» WHAT IS NEEDED
The listing below holds pictures; exclude them. Return exactly the lines from the one with "Image resolution: width=539" through the one with "Viewport: 868px width, 474px height.".

» INFORMATION SUPPLIED
------------------------------
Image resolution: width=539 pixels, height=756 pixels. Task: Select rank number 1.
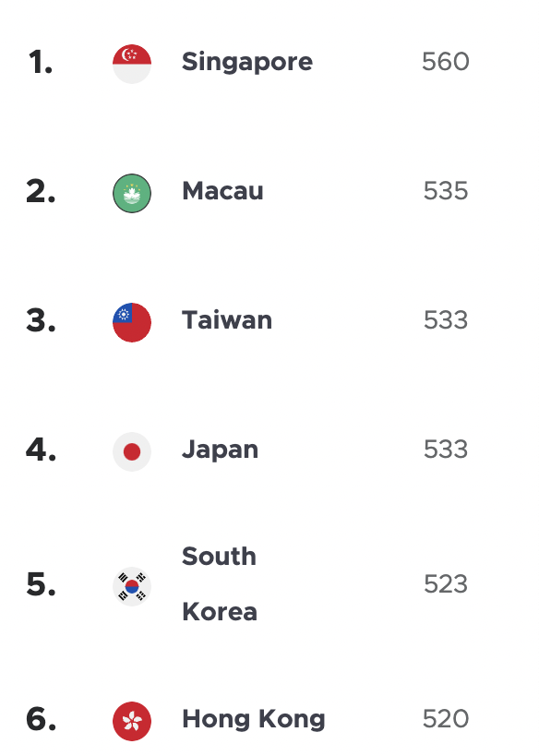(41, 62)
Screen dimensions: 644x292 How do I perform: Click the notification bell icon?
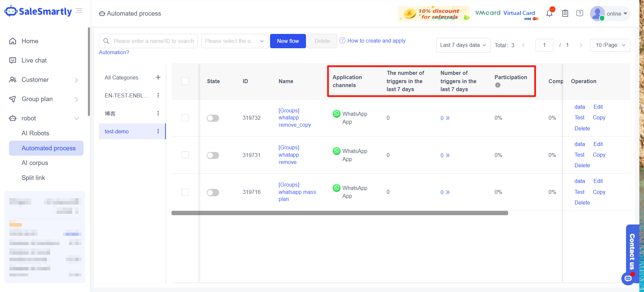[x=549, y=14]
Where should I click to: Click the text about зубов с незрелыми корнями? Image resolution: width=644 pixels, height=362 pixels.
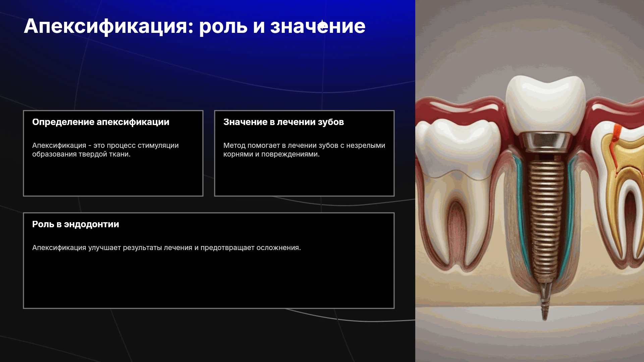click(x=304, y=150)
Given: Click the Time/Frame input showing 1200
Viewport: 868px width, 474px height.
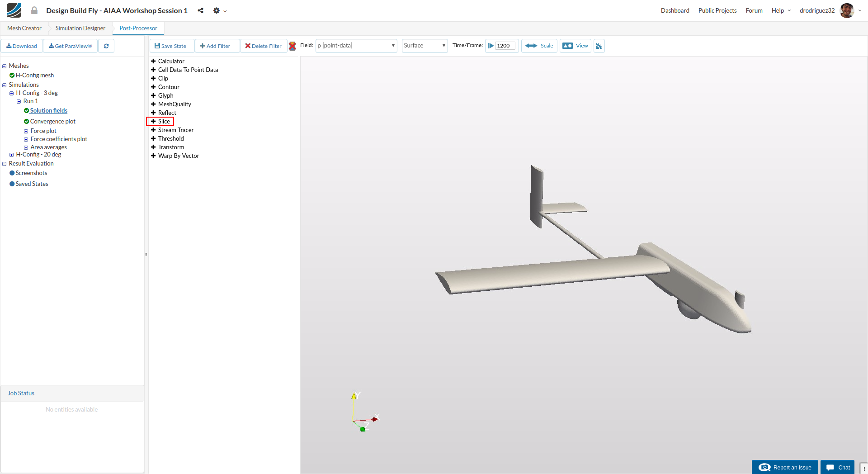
------------------------------
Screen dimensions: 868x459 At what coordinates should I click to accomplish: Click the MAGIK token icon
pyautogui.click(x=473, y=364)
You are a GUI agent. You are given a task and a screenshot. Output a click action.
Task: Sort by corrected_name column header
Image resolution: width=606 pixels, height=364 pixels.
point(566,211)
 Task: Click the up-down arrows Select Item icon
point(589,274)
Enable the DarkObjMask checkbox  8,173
------------------------------
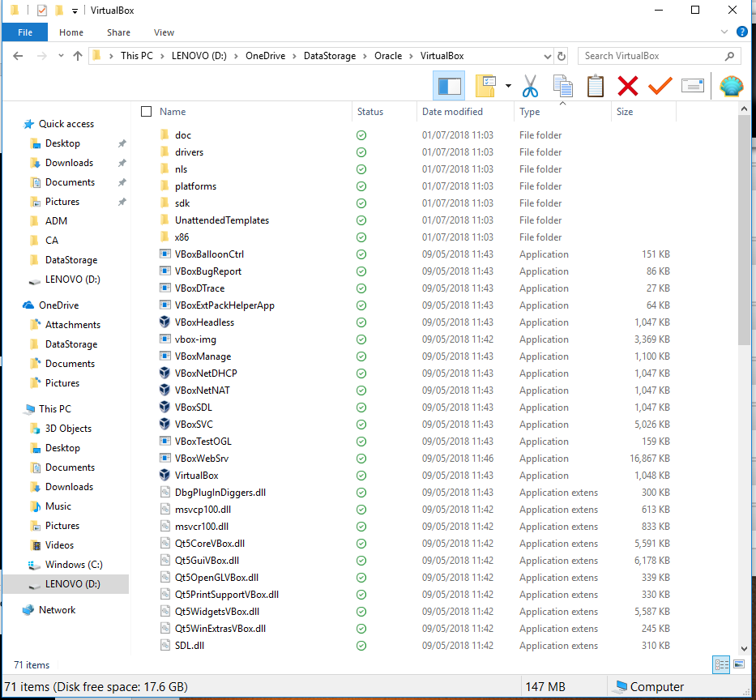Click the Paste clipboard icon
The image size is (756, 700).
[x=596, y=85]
------------------------------
» SOLUTION TO THIS TASK
Image resolution: width=539 pixels, height=756 pixels. Task: Select rank number 1.
(41, 62)
Screen dimensions: 644x292 How do I perform: Click the notification bell icon?
[x=549, y=14]
Where should I click to: Click the text about зубов с незрелыми корнями? Image resolution: width=644 pixels, height=362 pixels.
click(x=304, y=150)
Given: Click the Time/Frame input showing 1200
Viewport: 868px width, 474px height.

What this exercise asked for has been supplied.